PROBLEM TO WORK ON: Set the pictures aside and set down only the lines from the line holding "Our Menu (730, 47)" through the end of the entries below, ends included.

[Entries taken from a collection]
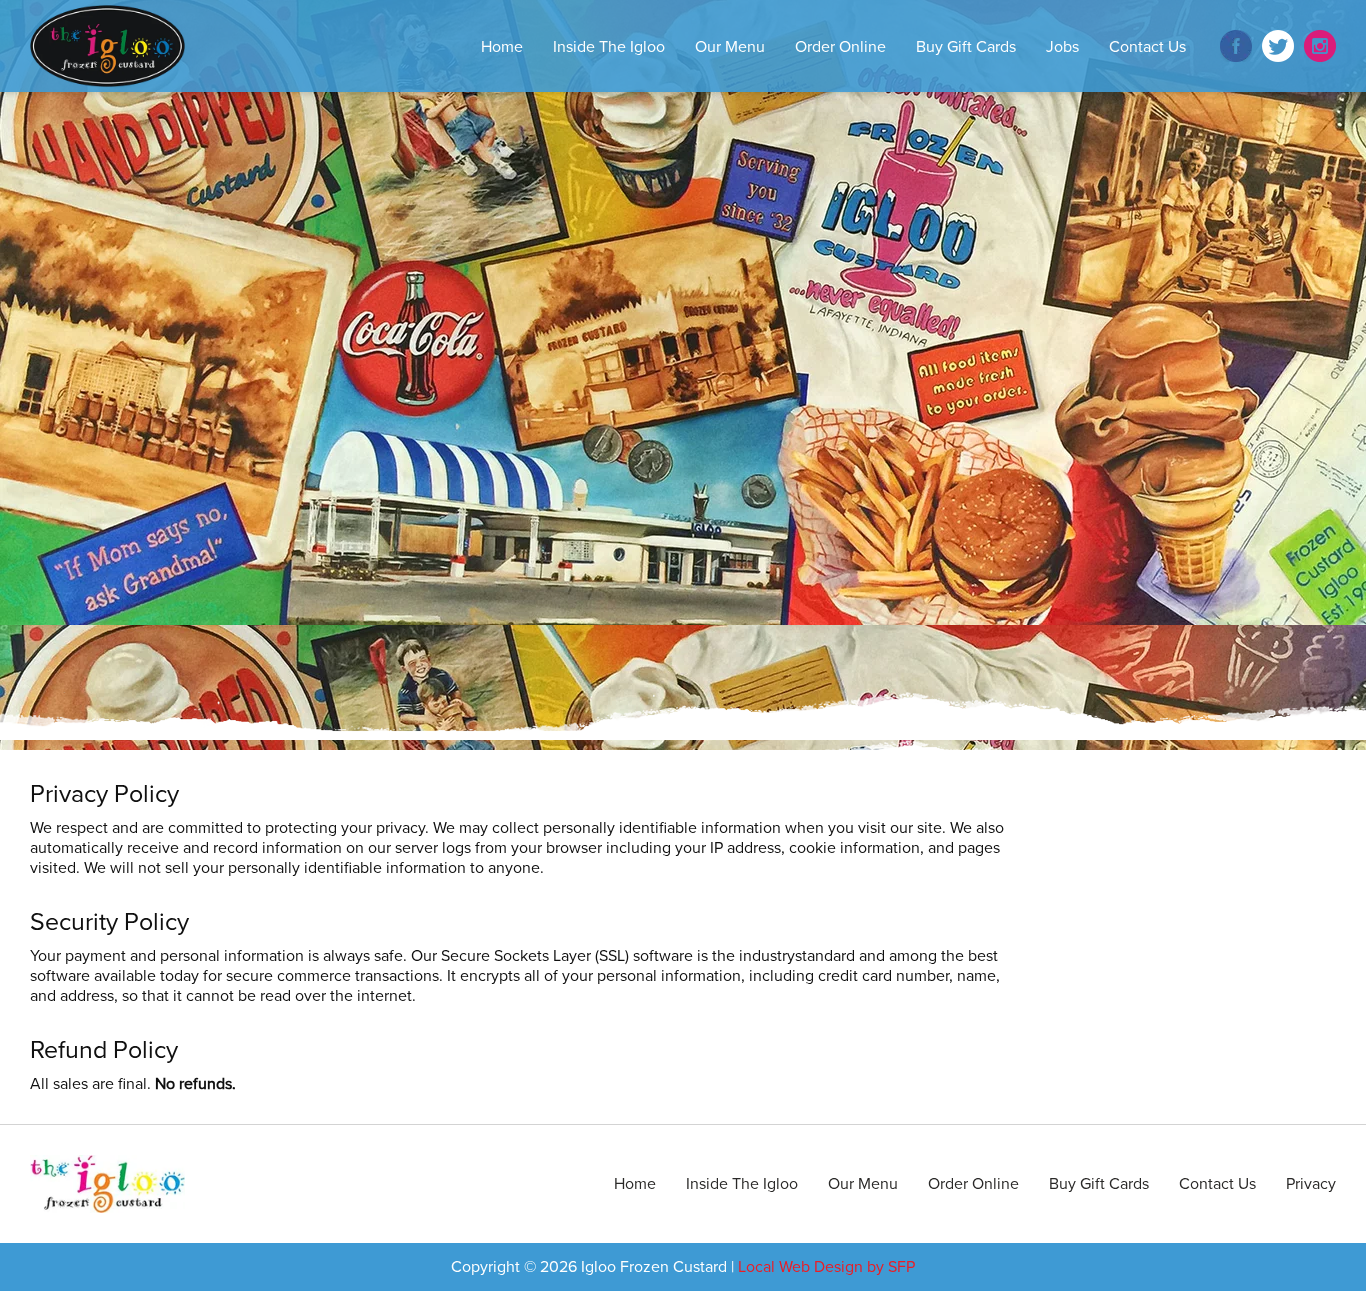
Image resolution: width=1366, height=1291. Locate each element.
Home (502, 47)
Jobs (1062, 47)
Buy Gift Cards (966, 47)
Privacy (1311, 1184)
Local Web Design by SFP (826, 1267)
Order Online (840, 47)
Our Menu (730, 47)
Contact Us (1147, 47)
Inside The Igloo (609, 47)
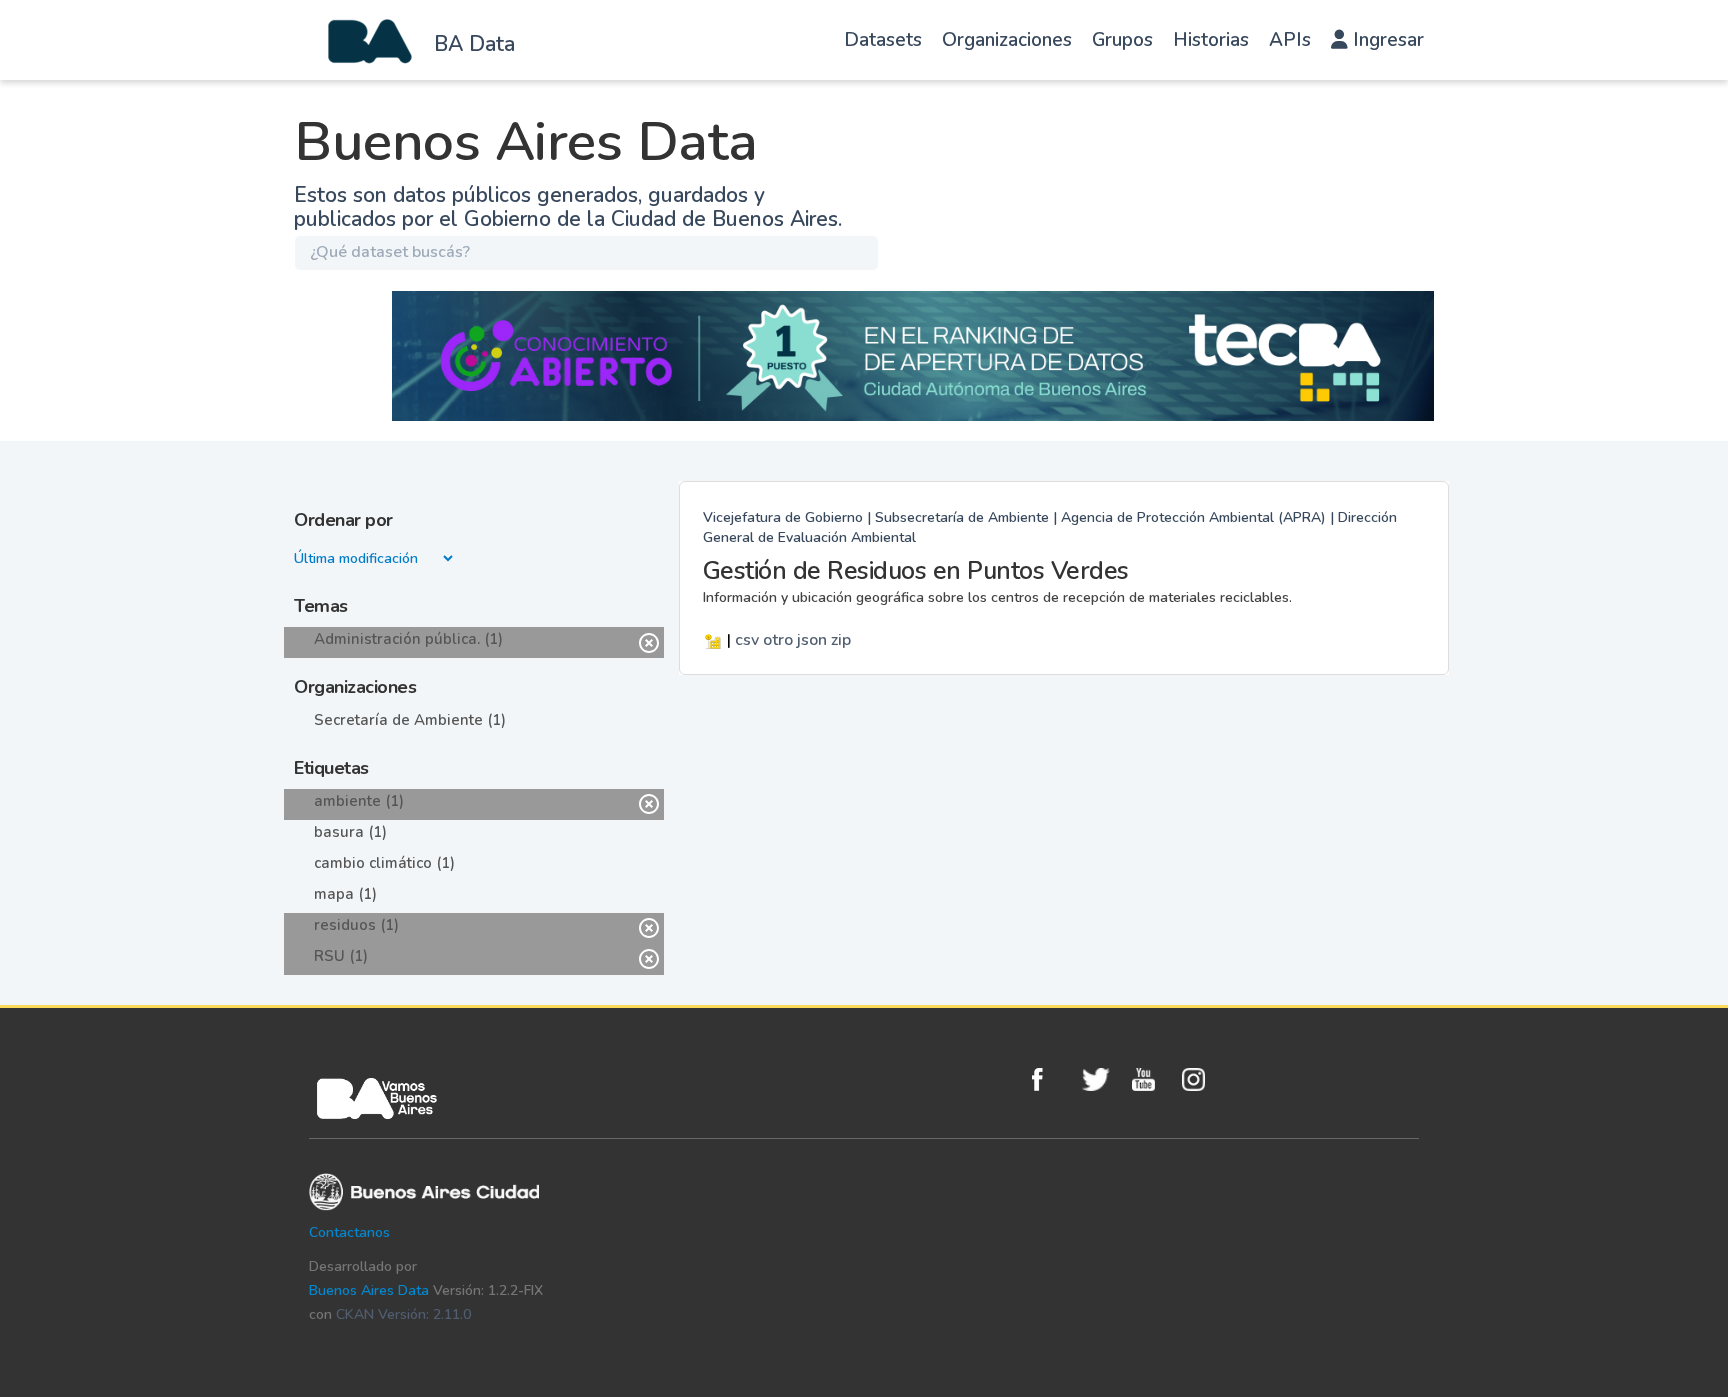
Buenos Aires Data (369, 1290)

EXERCISE OUTPUT:
Our Menu (730, 47)
Contact Us (1147, 47)
Inside The Igloo (609, 47)
Buenos Aires Data (369, 1290)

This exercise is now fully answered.